Le juge et les modalités de régularisation d’une déclaration d’utilité publique
L’office du juge s’affine sur les modalités de régularisation d’un vice affectant une déclaration d’utilité publique mais également sur le contrôle du juge de cassation.
Le Conseil d’État complète sa jurisprudence Commune de Grabels qui autorise le juge administratif, lorsqu’un vice de procédure affecte un arrêté déclarant d’utilité publique des travaux, à surseoir à statuer pour permettre la régularisation du vice jusqu’à l’expiration du délai qu’il fixe pour cette régularisation (CE 9 juill. 2021, n° 437634, Lebon
; AJDA 2021. 1471
; AJDI 2022. 425, chron. S. Gilbert
; RDI 2021. 537, obs. R. Hostiou
; RFDA 2021. 932, concl. S. Roussel
; RTD eur. 2022. 286, obs. L. de Fournoux
; CE 21 juill. 2022, n° 437634, Dalloz actualité, 13 sept. 2022, obs.
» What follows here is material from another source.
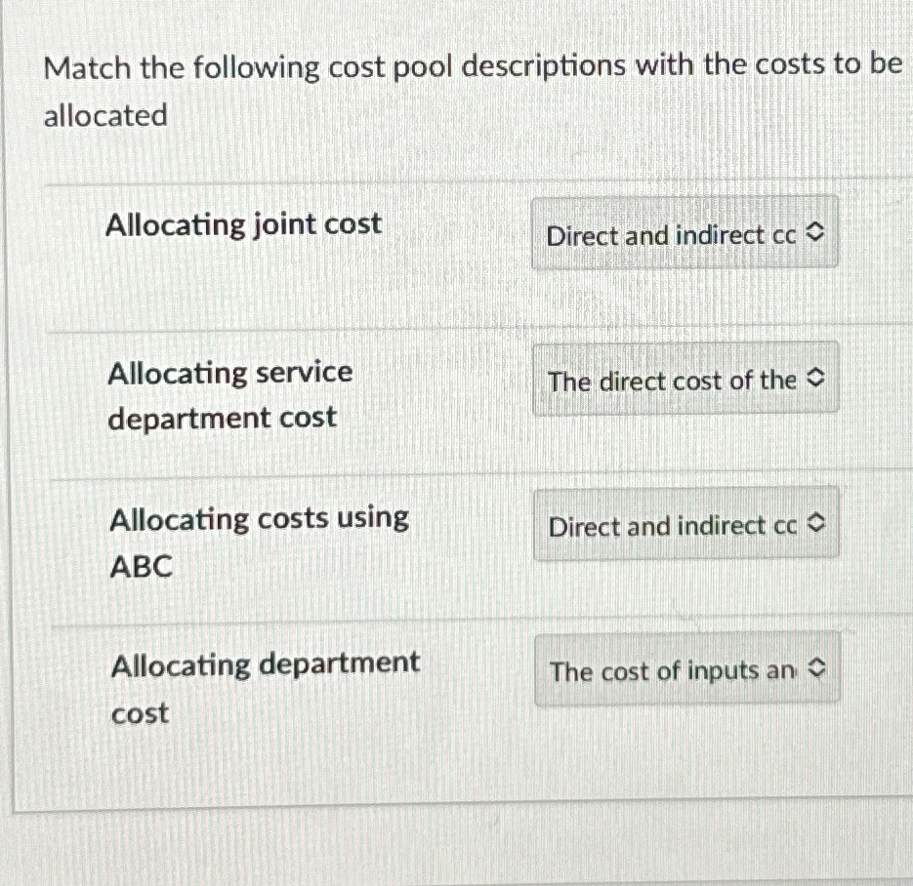Click the 'Allocating costs using ABC' label

[x=259, y=542]
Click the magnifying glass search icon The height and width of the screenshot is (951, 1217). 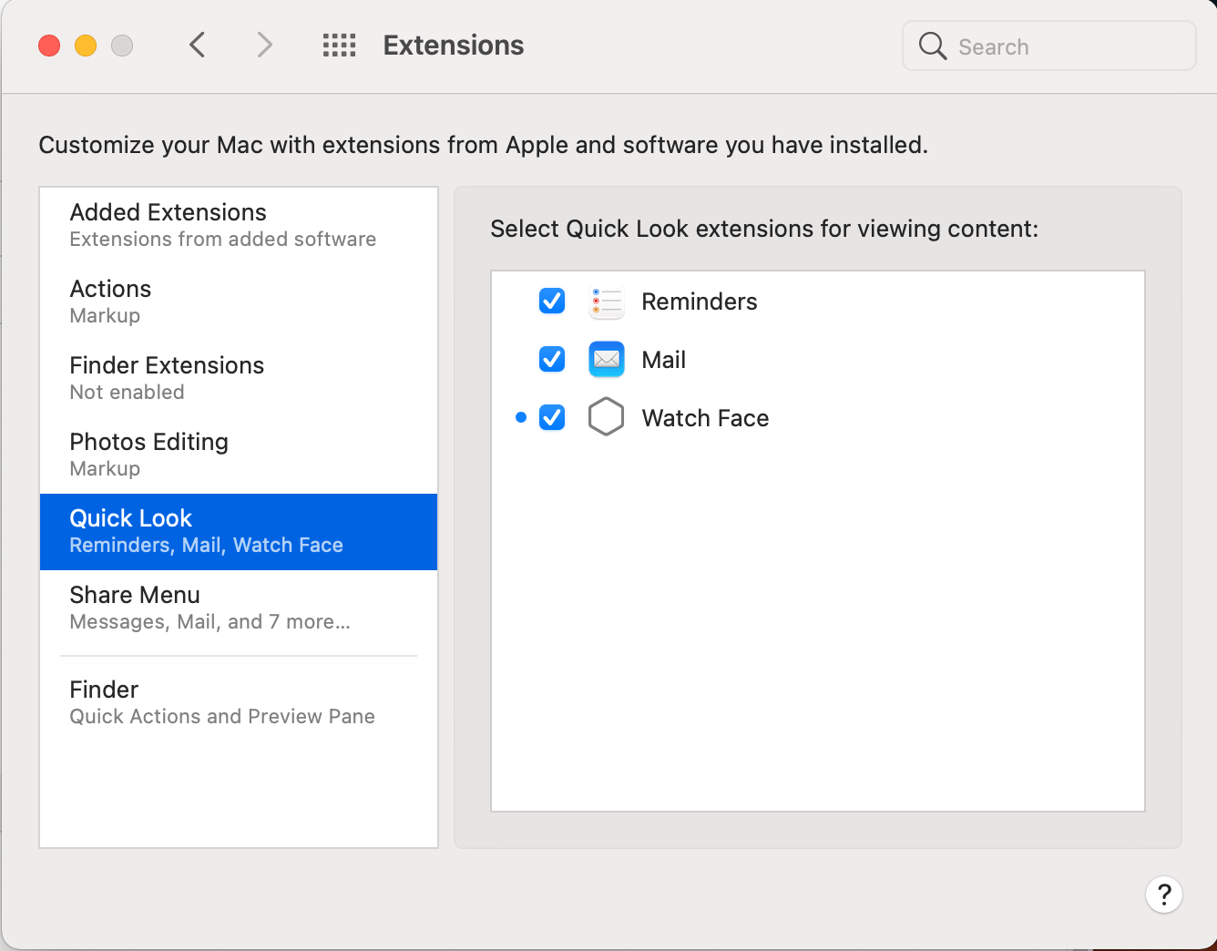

J.-M. Pastor ; Lebon avec les concl.
; AJDA 2022. 1533
; AJDI 2023. 256, chron. S. Gilbert
; RDI 2022. 574, obs. R. Hostiou
; AJCT 2023. 63, obs. J. Béal-Long
; ibid. 353, étude M.-C. Rouault
; RFDA 2022. 840, concl. P. Ranquet
). Il peut préciser, par son jugement avant dire droit, les modalités de cette régularisation, qui implique l’intervention d’une décision prise par l’auteur de l’arrêté et valant mesure de régularisation du vice dont est entaché l’arrêté. Si la régularisation intervient dans le délai fixé, elle est notifiée au juge, qui statue après avoir invité les parties à présenter leurs observations.
Le juge souverain sur les modalités de régularisation
La Haute juridiction précise que l’appréciation du juge administratif, « tant sur le caractère régularisable du vice que sur la mise en œuvre de ce pouvoir ou sur la fixation du délai pour procéder à cette régularisation est souveraine, sous réserve du contrôle par le juge de cassation de l’erreur de droit et de la dénaturation. Le juge peut préciser, par son jugement avant dire droit, les modalités de cette régularisation, qui implique l’intervention d’une décision prise par l’auteur de l’arrêté et valant mesure de régularisation du vice dont est entaché l’arrêté ».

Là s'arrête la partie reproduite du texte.